◆ **Text**:
....

Heavy bombing caused widespread panic in Rafah as many people were asleep when the strikes started, said residents contacted by Reuters using a chat app. Some feared Israel had begun its ground offensive into Rafah.
The Israeli military said on Monday it had conducted a “series of strikes” on southern Gaza that have now “concluded,” without providing further details.
Before previous assaults on Gaza cities, Israel’s military has ordered civilians to leave without preparing any specific evacuation plan.
Biden told Prime Minister Benjamin Netanyahu on Sunday that Israel should not launch a military operation in Rafah without a credible plan to ensure the safety of the roughly 1 million people sheltering there, the White House said.
Aid agencies say an assault on Rafah would be catastrophic. It is the last relatively safe place in an enclave devastated by Israel’s military offensive.
Biden and Netanyahu spoke for about 45 minutes, days after the U.S. leader said Israel’s military response in the Gaza Strip had been “over the top” and expressed grave concern over the rising civilian death toll in the Palestinian enclave.
Hamas militants killed 1,200 people in southern Israel and abducted at least 250 in their Oct. 7 incursion, according to Israeli tallies. Israel has responded with a military assault on the Gaza Strip that has killed more than 28,000 Palestinians, according to the Hamas-run health ministry.
Hamas-run Aqsa Television on Sunday quoted a senior Hamas leader as saying that any Israeli ground offensive in Rafah will “blow up” the hostage-exchange negotiations.

....

◆ **Requirement**: List every phrase in the news excerpt that appears inside quotation marks. None of the rows that follow are needed.

◆ **Listed entries**:
....

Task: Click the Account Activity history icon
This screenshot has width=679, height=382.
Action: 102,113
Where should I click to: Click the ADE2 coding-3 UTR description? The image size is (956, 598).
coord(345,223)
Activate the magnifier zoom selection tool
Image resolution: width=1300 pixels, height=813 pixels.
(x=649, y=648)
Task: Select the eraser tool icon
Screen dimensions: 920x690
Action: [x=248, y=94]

....

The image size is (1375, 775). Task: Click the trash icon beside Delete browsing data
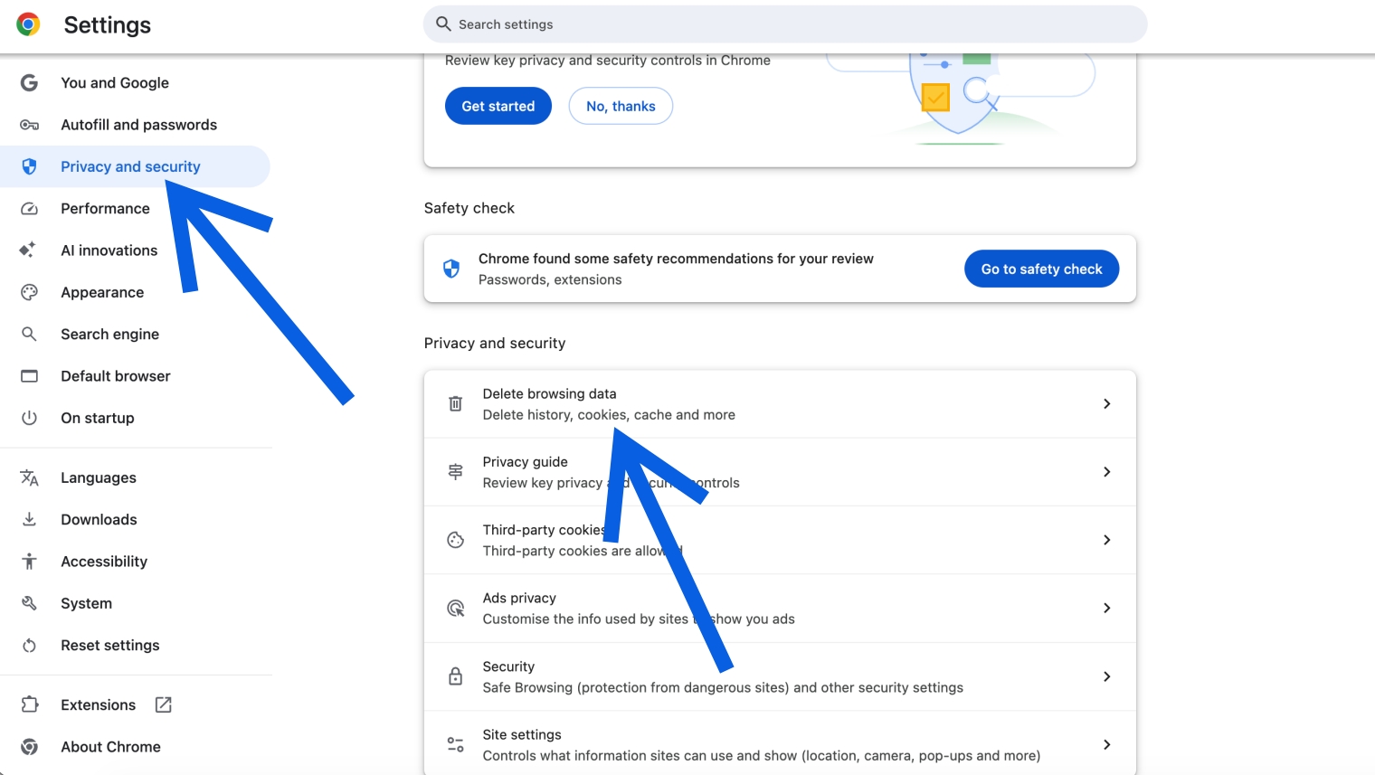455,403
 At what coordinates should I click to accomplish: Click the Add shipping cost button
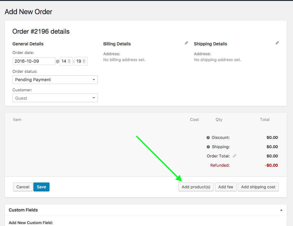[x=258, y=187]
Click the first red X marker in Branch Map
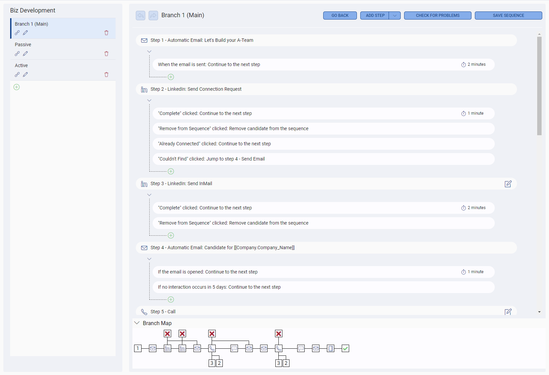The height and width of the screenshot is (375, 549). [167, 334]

....

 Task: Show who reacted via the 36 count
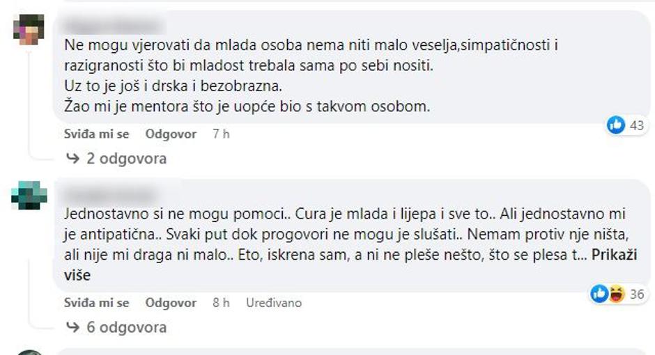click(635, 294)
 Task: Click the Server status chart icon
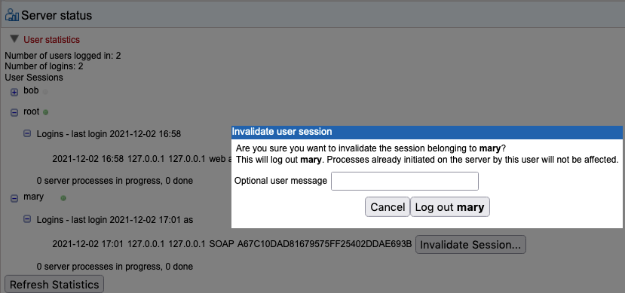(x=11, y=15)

....

◆ **Full output**:
- series of strikes
- concluded
- over the top
- blow up